* TASK PROMPT *
Rewrite the material below with every occurrence of "Find the location of" changed to "Locate", leaving everything else as it is.

▽

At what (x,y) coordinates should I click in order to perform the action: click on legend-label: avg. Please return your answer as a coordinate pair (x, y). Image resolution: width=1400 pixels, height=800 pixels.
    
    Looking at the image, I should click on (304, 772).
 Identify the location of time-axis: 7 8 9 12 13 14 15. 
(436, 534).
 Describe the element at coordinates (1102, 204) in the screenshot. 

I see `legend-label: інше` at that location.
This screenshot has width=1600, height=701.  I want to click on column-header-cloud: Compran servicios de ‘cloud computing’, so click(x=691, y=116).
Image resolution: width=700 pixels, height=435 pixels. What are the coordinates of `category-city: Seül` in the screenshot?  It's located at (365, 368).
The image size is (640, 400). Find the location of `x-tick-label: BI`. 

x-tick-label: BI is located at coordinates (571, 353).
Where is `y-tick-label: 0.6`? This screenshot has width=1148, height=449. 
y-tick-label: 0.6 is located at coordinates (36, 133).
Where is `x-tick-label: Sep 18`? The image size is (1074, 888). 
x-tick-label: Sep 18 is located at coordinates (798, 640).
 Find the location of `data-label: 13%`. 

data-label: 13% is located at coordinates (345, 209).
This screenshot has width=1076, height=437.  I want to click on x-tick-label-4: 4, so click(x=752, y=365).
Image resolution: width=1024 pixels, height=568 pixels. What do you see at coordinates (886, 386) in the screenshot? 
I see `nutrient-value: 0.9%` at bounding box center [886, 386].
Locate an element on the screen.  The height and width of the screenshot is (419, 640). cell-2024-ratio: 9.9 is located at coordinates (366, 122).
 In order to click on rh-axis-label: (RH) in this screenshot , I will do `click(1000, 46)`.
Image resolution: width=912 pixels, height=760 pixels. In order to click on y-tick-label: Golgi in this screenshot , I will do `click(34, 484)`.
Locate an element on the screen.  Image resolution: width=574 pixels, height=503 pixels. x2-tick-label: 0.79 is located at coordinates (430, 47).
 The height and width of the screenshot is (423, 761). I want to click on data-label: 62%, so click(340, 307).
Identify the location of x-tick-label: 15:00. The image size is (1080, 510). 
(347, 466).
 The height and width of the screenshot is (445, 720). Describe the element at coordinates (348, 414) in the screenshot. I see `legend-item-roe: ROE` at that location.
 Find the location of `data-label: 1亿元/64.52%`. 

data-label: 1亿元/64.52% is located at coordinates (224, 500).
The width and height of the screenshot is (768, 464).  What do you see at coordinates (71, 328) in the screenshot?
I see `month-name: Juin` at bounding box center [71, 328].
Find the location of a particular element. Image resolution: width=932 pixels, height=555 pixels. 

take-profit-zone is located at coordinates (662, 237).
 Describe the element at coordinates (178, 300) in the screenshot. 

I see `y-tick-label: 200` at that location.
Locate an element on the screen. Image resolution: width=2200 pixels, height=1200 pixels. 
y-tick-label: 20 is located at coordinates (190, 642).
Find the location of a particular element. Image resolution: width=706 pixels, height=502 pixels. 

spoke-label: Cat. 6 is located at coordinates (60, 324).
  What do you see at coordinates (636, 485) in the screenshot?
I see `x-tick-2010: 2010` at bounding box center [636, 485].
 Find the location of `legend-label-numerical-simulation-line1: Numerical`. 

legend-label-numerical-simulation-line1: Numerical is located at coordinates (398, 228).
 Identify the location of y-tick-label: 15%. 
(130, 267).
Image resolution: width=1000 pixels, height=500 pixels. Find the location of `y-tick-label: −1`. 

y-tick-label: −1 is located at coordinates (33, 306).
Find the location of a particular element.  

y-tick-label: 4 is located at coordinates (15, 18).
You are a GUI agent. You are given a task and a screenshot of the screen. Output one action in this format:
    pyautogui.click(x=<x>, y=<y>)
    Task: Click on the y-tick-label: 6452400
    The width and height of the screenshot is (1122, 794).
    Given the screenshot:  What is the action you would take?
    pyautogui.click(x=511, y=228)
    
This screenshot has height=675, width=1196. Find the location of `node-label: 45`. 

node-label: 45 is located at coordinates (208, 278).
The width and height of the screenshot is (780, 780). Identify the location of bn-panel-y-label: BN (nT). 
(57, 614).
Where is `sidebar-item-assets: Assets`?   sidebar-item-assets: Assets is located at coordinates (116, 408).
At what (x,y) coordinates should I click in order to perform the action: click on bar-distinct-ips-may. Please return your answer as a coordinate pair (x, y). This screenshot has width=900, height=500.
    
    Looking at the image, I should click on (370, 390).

△

* RESULT OF THIS TASK *
At what (x,y) coordinates should I click in order to perform the action: click on legend-label: avg. Please return your answer as a coordinate pair (x, y). Image resolution: width=1400 pixels, height=800 pixels.
    
    Looking at the image, I should click on (304, 772).
 Identify the location of time-axis: 7 8 9 12 13 14 15. 
(436, 534).
 Describe the element at coordinates (1102, 204) in the screenshot. 

I see `legend-label: інше` at that location.
This screenshot has width=1600, height=701.  I want to click on column-header-cloud: Compran servicios de ‘cloud computing’, so click(x=691, y=116).
Image resolution: width=700 pixels, height=435 pixels. What are the coordinates of `category-city: Seül` in the screenshot?  It's located at (365, 368).
The image size is (640, 400). Locate `x-tick-label: BI`. 

x-tick-label: BI is located at coordinates (571, 353).
Where is `y-tick-label: 0.6`? This screenshot has width=1148, height=449. 
y-tick-label: 0.6 is located at coordinates (36, 133).
Where is `x-tick-label: Sep 18`? The image size is (1074, 888). 
x-tick-label: Sep 18 is located at coordinates (798, 640).
 Locate `data-label: 13%`. 

data-label: 13% is located at coordinates (345, 209).
This screenshot has width=1076, height=437.  I want to click on x-tick-label-4: 4, so click(x=752, y=365).
Image resolution: width=1024 pixels, height=568 pixels. What do you see at coordinates (886, 386) in the screenshot? 
I see `nutrient-value: 0.9%` at bounding box center [886, 386].
Locate an element on the screen.  The height and width of the screenshot is (419, 640). cell-2024-ratio: 9.9 is located at coordinates (366, 122).
 In order to click on rh-axis-label: (RH) in this screenshot , I will do `click(1000, 46)`.
Image resolution: width=912 pixels, height=760 pixels. In order to click on y-tick-label: Golgi in this screenshot , I will do `click(34, 484)`.
Locate an element on the screen.  Image resolution: width=574 pixels, height=503 pixels. x2-tick-label: 0.79 is located at coordinates (430, 47).
 The height and width of the screenshot is (423, 761). I want to click on data-label: 62%, so click(340, 307).
Identify the location of x-tick-label: 15:00. The image size is (1080, 510). 
(347, 466).
 The height and width of the screenshot is (445, 720). Describe the element at coordinates (348, 414) in the screenshot. I see `legend-item-roe: ROE` at that location.
 Locate `data-label: 1亿元/64.52%`. 

data-label: 1亿元/64.52% is located at coordinates (224, 500).
The width and height of the screenshot is (768, 464).  What do you see at coordinates (71, 328) in the screenshot?
I see `month-name: Juin` at bounding box center [71, 328].
Locate a particular element. Image resolution: width=932 pixels, height=555 pixels. 

take-profit-zone is located at coordinates (662, 237).
 Describe the element at coordinates (178, 300) in the screenshot. 

I see `y-tick-label: 200` at that location.
Locate an element on the screen. Image resolution: width=2200 pixels, height=1200 pixels. 
y-tick-label: 20 is located at coordinates (190, 642).
Locate a particular element. Image resolution: width=706 pixels, height=502 pixels. 

spoke-label: Cat. 6 is located at coordinates (60, 324).
  What do you see at coordinates (636, 485) in the screenshot?
I see `x-tick-2010: 2010` at bounding box center [636, 485].
 Locate `legend-label-numerical-simulation-line1: Numerical`. 

legend-label-numerical-simulation-line1: Numerical is located at coordinates (398, 228).
 Identify the location of y-tick-label: 15%. 
(130, 267).
Image resolution: width=1000 pixels, height=500 pixels. Locate `y-tick-label: −1`. 

y-tick-label: −1 is located at coordinates (33, 306).
Locate a particular element.  

y-tick-label: 4 is located at coordinates (15, 18).
You are a GUI agent. You are given a task and a screenshot of the screen. Output one action in this format:
    pyautogui.click(x=<x>, y=<y>)
    Task: Click on the y-tick-label: 6452400
    The width and height of the screenshot is (1122, 794).
    Given the screenshot:  What is the action you would take?
    pyautogui.click(x=511, y=228)
    
This screenshot has height=675, width=1196. Locate `node-label: 45`. 

node-label: 45 is located at coordinates (208, 278).
The width and height of the screenshot is (780, 780). Identify the location of bn-panel-y-label: BN (nT). 
(57, 614).
Where is `sidebar-item-assets: Assets`?   sidebar-item-assets: Assets is located at coordinates (116, 408).
At what (x,y) coordinates should I click in order to perform the action: click on bar-distinct-ips-may. Please return your answer as a coordinate pair (x, y). This screenshot has width=900, height=500.
    
    Looking at the image, I should click on (370, 390).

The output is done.